After more trace parsing it turns out that the root cause behing the error 2341 was an error no. 771 in DBDICT (Given NODEGROUP doesn't exist in this cluster).

Node groups for data nodes were arbitrally set to 1 and 2. As it turns out, setting them to 0 and 1 respectively solves the issue and is a workaround for cluster startup.

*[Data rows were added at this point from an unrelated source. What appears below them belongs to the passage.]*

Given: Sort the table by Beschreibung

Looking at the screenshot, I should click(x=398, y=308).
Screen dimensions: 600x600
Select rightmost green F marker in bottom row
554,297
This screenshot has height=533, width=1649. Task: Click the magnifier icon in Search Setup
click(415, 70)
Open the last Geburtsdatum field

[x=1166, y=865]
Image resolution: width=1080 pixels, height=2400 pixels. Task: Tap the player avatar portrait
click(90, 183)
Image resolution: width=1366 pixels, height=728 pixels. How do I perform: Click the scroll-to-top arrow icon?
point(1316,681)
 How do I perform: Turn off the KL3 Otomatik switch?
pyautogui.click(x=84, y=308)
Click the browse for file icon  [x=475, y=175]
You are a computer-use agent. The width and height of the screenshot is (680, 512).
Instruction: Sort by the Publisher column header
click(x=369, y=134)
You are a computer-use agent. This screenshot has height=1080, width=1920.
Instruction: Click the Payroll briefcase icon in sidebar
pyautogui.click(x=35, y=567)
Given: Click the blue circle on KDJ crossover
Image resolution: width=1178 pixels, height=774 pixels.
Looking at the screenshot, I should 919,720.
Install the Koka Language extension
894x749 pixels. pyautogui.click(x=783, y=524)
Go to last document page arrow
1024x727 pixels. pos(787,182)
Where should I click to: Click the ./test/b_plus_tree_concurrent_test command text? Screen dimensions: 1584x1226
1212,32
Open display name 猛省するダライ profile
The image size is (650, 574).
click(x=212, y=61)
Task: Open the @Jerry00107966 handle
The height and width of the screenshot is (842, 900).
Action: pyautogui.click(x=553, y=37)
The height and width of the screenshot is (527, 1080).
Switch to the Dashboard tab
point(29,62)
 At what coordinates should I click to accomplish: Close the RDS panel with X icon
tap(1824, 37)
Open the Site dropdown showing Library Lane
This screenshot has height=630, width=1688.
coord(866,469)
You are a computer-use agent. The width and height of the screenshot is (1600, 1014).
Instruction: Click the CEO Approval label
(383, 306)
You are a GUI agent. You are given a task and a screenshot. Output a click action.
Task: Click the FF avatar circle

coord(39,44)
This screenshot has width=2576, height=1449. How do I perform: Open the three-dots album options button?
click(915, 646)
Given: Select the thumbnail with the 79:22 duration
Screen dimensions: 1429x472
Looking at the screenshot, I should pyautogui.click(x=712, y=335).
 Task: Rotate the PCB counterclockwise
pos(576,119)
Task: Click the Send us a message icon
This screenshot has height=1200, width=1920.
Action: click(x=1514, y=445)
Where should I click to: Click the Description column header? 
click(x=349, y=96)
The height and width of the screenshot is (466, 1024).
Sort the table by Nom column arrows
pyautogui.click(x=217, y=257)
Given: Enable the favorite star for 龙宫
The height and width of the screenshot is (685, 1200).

Severity changed as workaround found, although the error message should contain the root cause of the problem, an arbitrary node group numbering within a specified range should be possible or at least there should be a hint in the documentation that node groups should be number starting with 0.

I got the similar error 

Node 2: Forced node shutdown completed. Occured during startphase 5. Caused by error 2341: 'Internal program error (failed ndbrequire)(Internal error, programming error or missing error message, please report a bug). Temporary error, restart node'.

ndb_mgm> Node 3: Forced node shutdown completed. Occured during startphase 5. Caused by error 2308: 'Another node failed during system restart, please investigate error(s) on other node(s)(Restart error). Temporary error, restart node'.

3 nodes, 154 is the mgmd, 248,249 are ndbd

how do you force the node groups to be numbered 0 and 1?

Thanks Frank for the work around. it helped.

hi Mark,

you can use the 'NodeGroup' variable and assign node group id.

example:

[ndbd]   
NodeGroup= 1
HostName=10.95.19.62

with regards,
ch Vishnu

not able to reproduce this on any modern mccge release.